Skip to content

Volume / Number: 2 / 237

CLA 237
Shelfmarks
  • Oxford United Kingdom Bodleian Library MS. Douce 140 [S.C. 21714]
Script Half-Uncial
Date VII–VIII (680 - 720)
Origin and Provenance

Written certainly in some centre with Insular traditions and probably in England, as script, corrections, and manner of pricking show. Belonged to George Mason (saec. XVI), John Blaxton (saec. XVI), Walter Clavell († ca. 1740), Joseph Ames (1689–1759), Mark Tutet, Samuel Tyssen, and lastly Francis Douce (1757–1834).

CLA Vol. 2
TM Number TM 66329
Support Parchment
Contents Primasius, In Apocalypsim.
Name Douce Primasius.
Script Commentary

Script is a curious imitation of French half-uncial verging on minuscule by scribes accustomed to the Insular manner of using the pen: Y has the characteristic Insular form; i-longa occurs. Corrections and marginalia by various eighth- and ninth-century Anglo-Saxon hands, one using cursive minuscule with the flat-topped Ᵹ-shaped g and the peculiar e with the lower bow reversed, which recalls marginalia in the Codex Fuldensis (CLA 8.1196) and in Leningrad Q. v.
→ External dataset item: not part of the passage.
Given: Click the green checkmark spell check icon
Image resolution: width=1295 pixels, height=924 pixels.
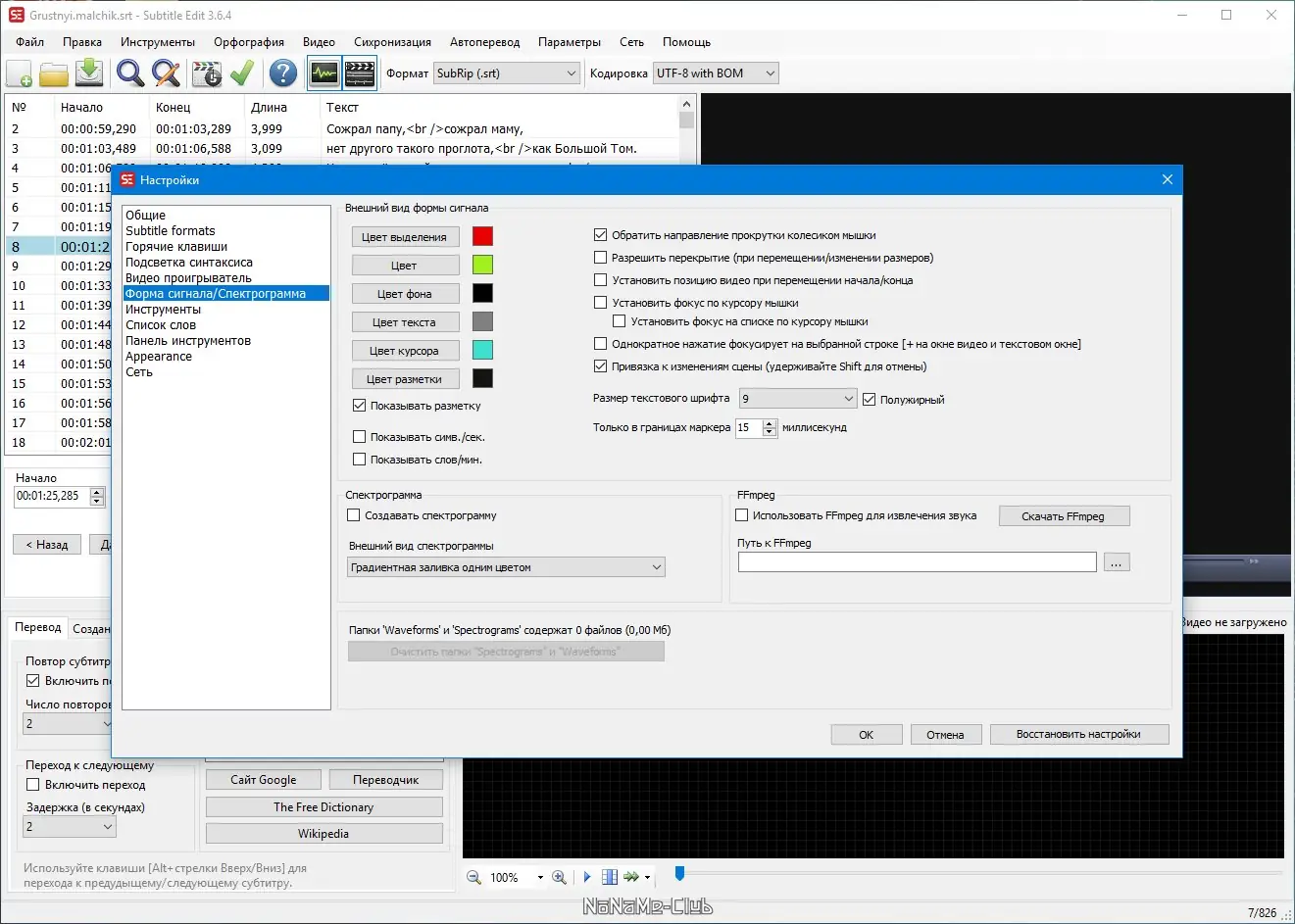Looking at the screenshot, I should (242, 73).
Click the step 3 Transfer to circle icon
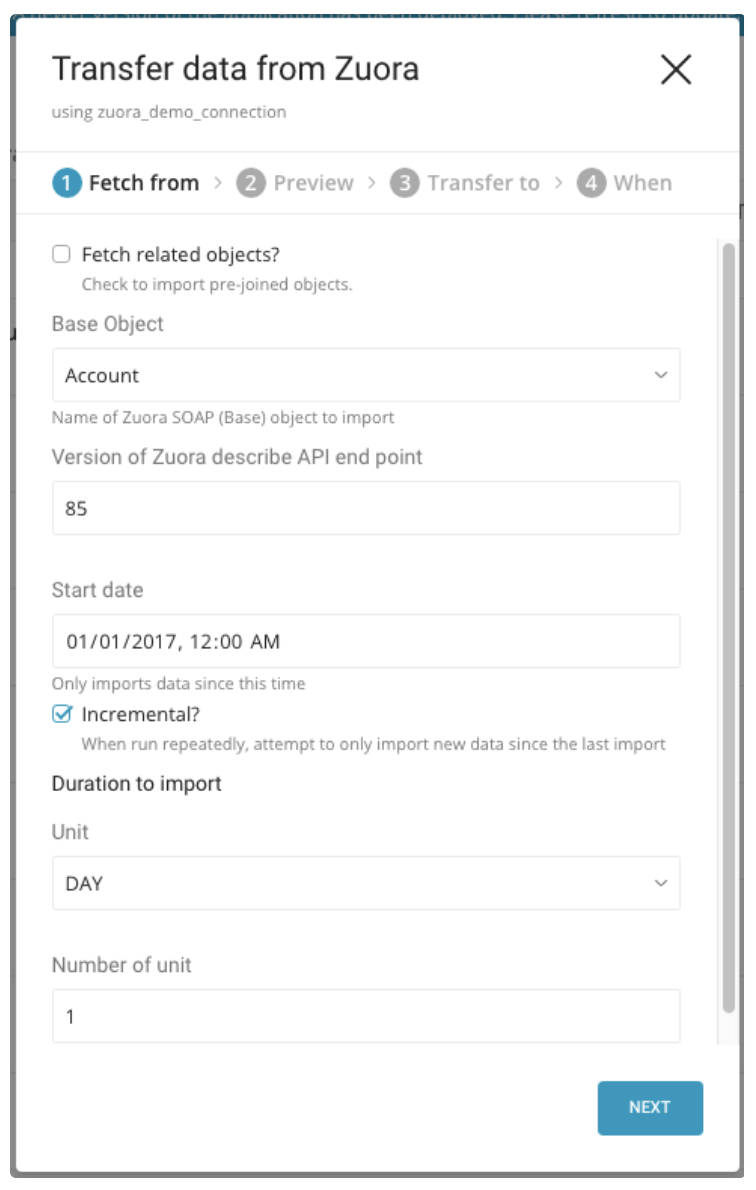Screen dimensions: 756x1190 click(x=404, y=183)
I. 15 (CLA 11.1618. New sections are usually preceded by a paragraph-mark shaped like Y, often altered by the corrector to K. Some glosses in ninth- or tenth-century minuscule with Insular elements, which may be the same hand as the notes in MS. Auct. F. 4. 32 in Oxford (teste N. R. Ker).

Notes

☛CLA first-edition script commentary changed to follow second edition (adding comparandum from Ker). ☛Brown, In the Beginning No. 55.